Things were certainly quite different in the 1970s. Students dressed as they pleased: frayed jeans were the fashion and girls wearing pants were considered the height of haute couture, literally. We couldn’t get ready-mades for money – or for money. You had to have relatives visiting from the US, or at least Doha, and you had to be in their good books, to receive a gift of denims. And, they had to fit. My friend’s aunt got her a pair of Levi’s, or was it Wrangler, studded with stars of different sizes that was the envy of the entire campus!

When I visited my mater the other day, I was told by an alumna who is also a lecturer there that if I were a student, I would be pulled up for the lack of length of my kurta. I swear I wore shorter shirts when I was a student, and nobody ever pulled me up for that nor pulled my shirt down over my derriere, which apparently they do in this millennium.

So many girls in our time wore their shirts tucked into their trousers – it was a style statement, it was an act of defiance mostly aimed at the folks at home, maybe it was also symbolic of feminist stirrings and explorations of sexuality.
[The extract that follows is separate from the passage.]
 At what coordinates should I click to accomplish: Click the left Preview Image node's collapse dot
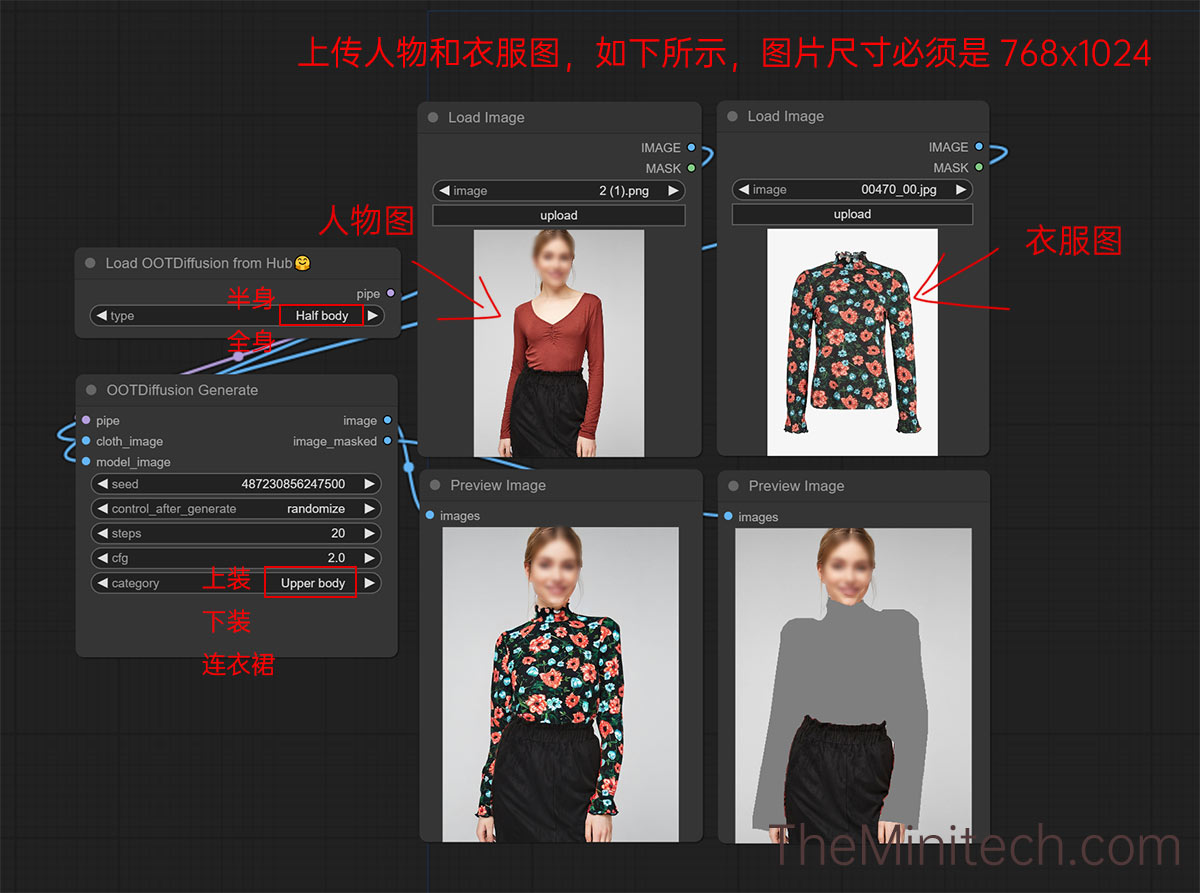coord(435,486)
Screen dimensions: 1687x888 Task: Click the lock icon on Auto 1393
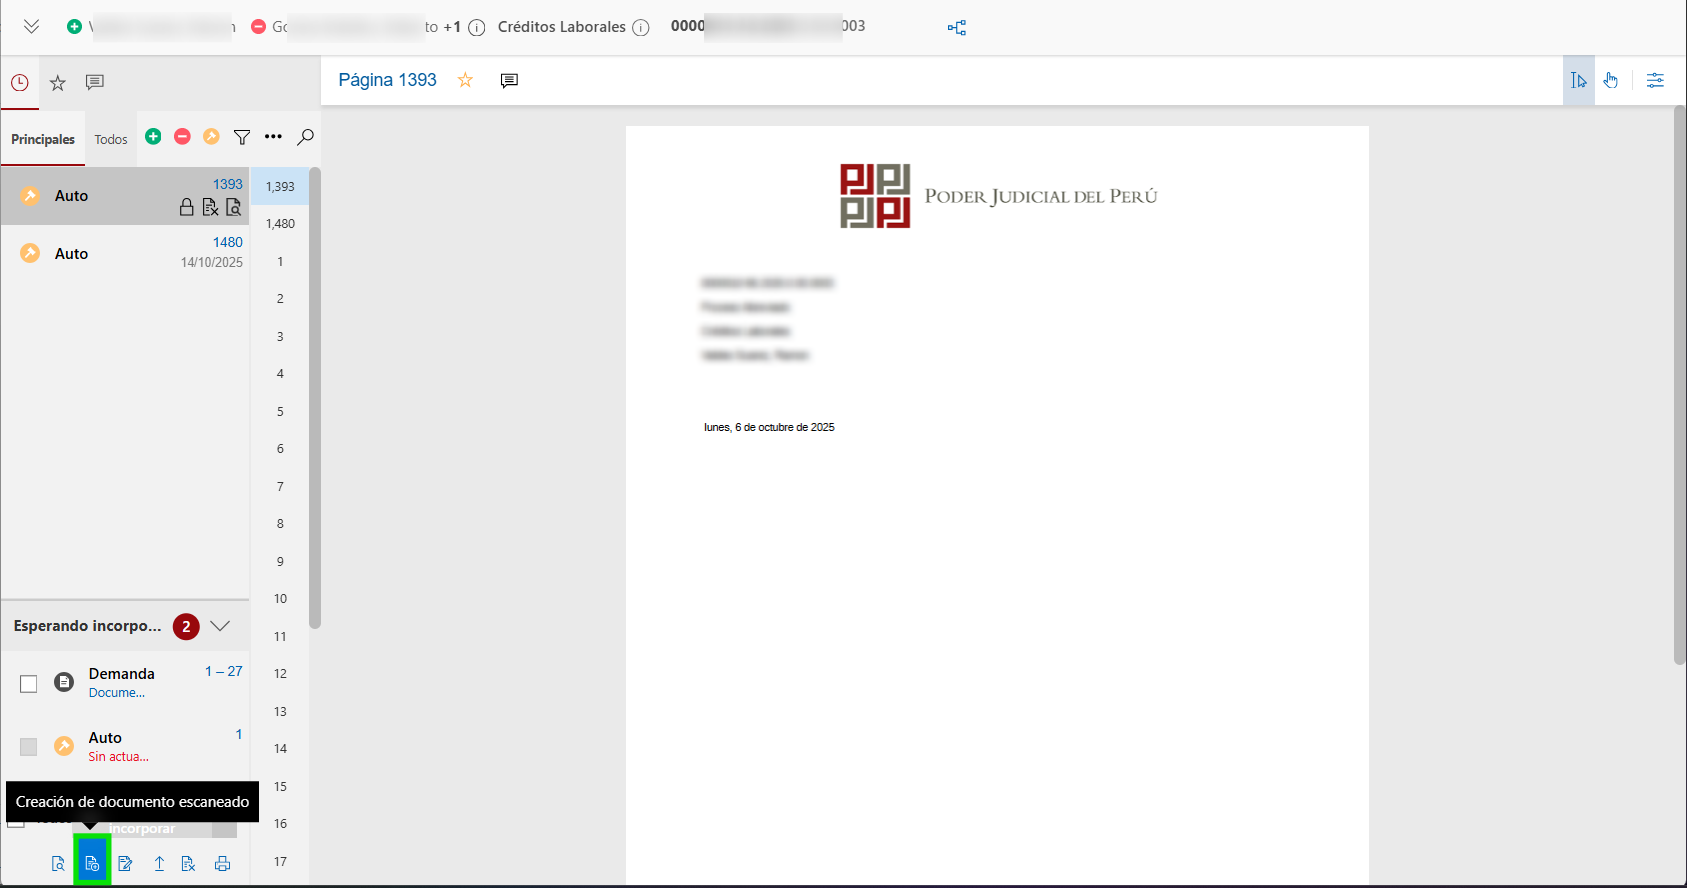pos(186,207)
Others experimented with their saris or whatever was their chosen attire. The boys grew their hair long, sported straggly beards, smoked stuff, wore hawai chappals. It was a time to experiment, experience. It was a time to be and we were let be.

May I remind teachers of the English band Pink Floyd that provided our anthem and that we sang along with at every inter-collegiate cultural: We don’t need no education / We don’t need no thought control / No dark sarcasm in the classroom / Teacher leave them kids alone.

They rocked and we rocked. We can still rock.